Nonextensive statistics in viscous fingering

TL;DR

This paper demonstrates that viscous fingering in Hele-Shaw flow exhibits nonextensive statistical behavior, with velocity fields following $q$-distributions, linking turbulence, nonextensive mechanics, and fingering phenomena.

Contribution

It provides the first analysis of viscous fingering using nonextensive statistics, revealing $q$-Gaussian velocity profiles and power law distributions in simulated flows.

Findings

Velocity fields follow $q$-distributions.

Spatial $q$-Gaussian profiles observed.

Power law velocity distributions across measurements.

Abstract

Measurements in turbulent flows have revealed that the velocity field in nonequilibrium systems exhibits $q$-exponential or power law distributions in agreement with theoretical arguments based on nonextensive statistical mechanics.
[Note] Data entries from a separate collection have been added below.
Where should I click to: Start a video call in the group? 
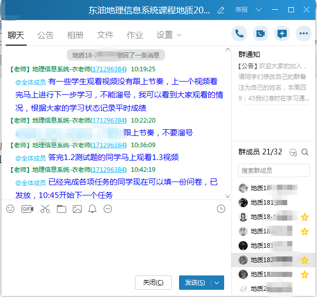pyautogui.click(x=261, y=33)
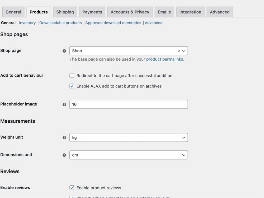Clear the Shop page selection with the x
This screenshot has height=198, width=264.
179,51
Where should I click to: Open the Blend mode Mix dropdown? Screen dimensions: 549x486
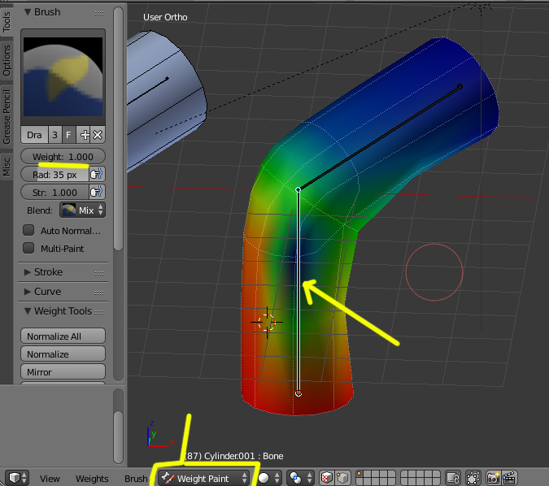pyautogui.click(x=82, y=210)
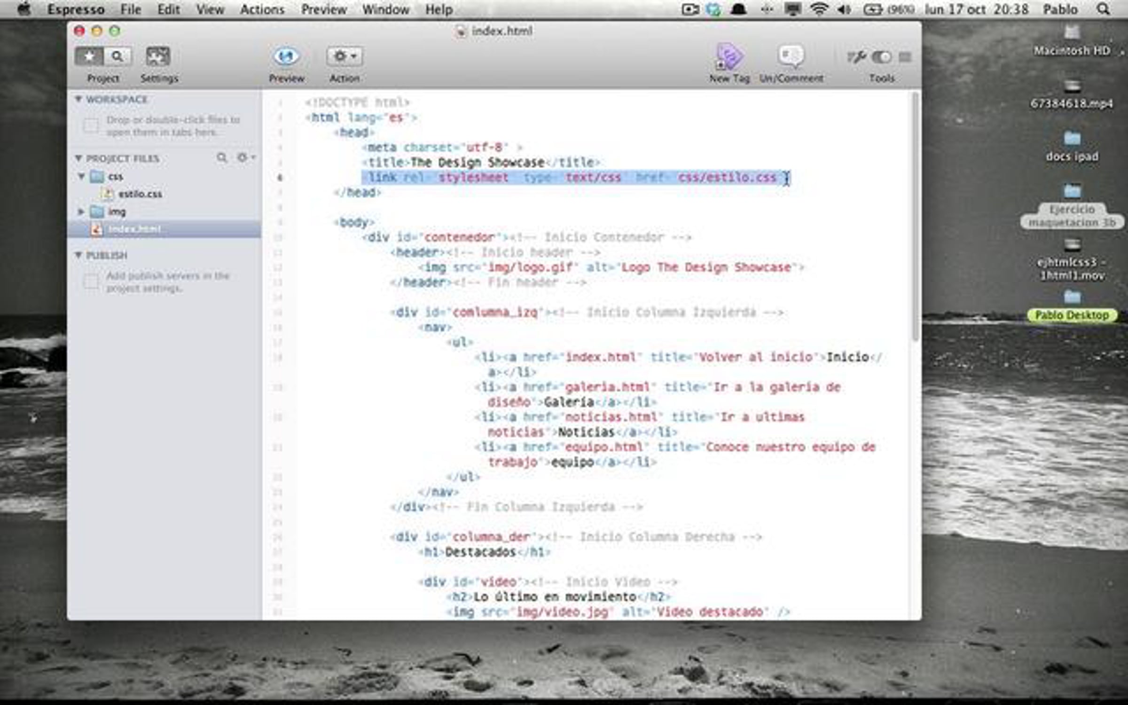Open the Settings toolbar icon

158,57
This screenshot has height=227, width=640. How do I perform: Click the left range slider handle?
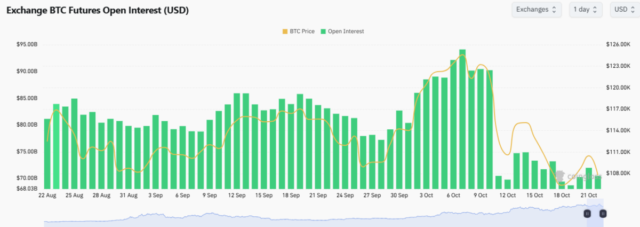pyautogui.click(x=587, y=213)
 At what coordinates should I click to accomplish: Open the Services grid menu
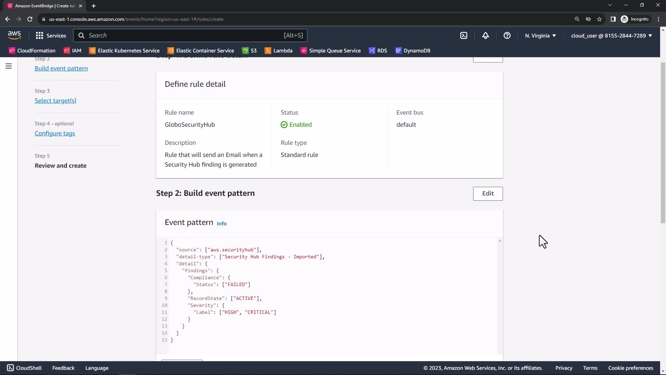[51, 36]
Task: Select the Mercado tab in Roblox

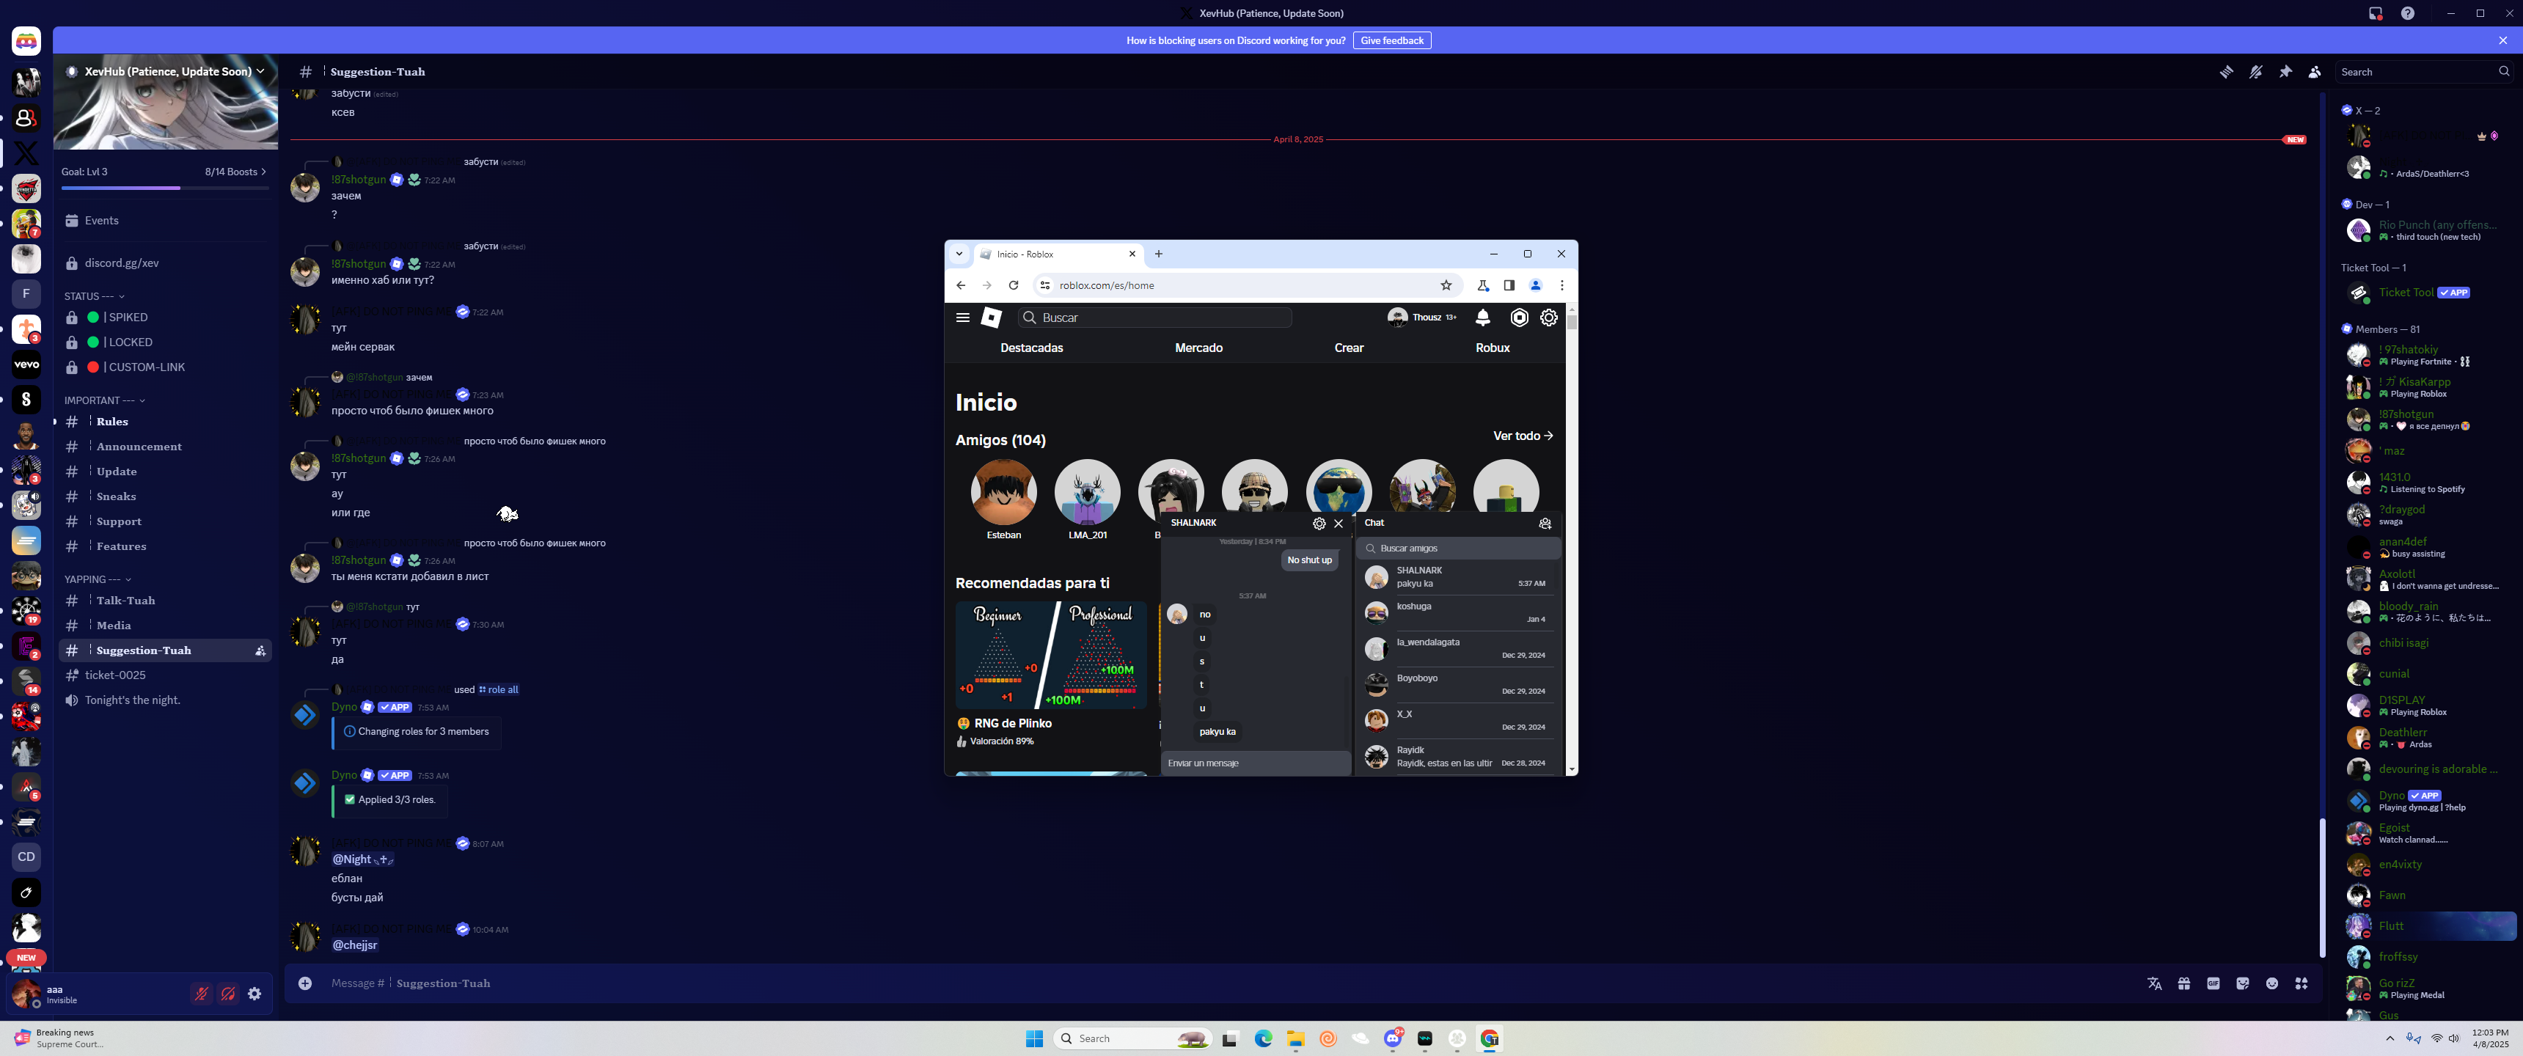Action: coord(1199,348)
Here we consider Hele-Shaw flow as simulated by the Lattice Boltzmann method and find similar behavior from the analysis of velocity field measurements. For the transverse velocity, we obtain a spatial $q$-Gaussian profile and a power law velocity distribution over all measured decades. To explain these results, we suggest theoretical arguments based on Darcy's law combined with the non-linear advection-diffusion equation for the concentration field. Power law and $q$-exponential distributions are the signature of nonequilibrium systems with long-range interactions and/or long-time correlations, and therefore provide insight to the mechanism of the onset of fingering processes.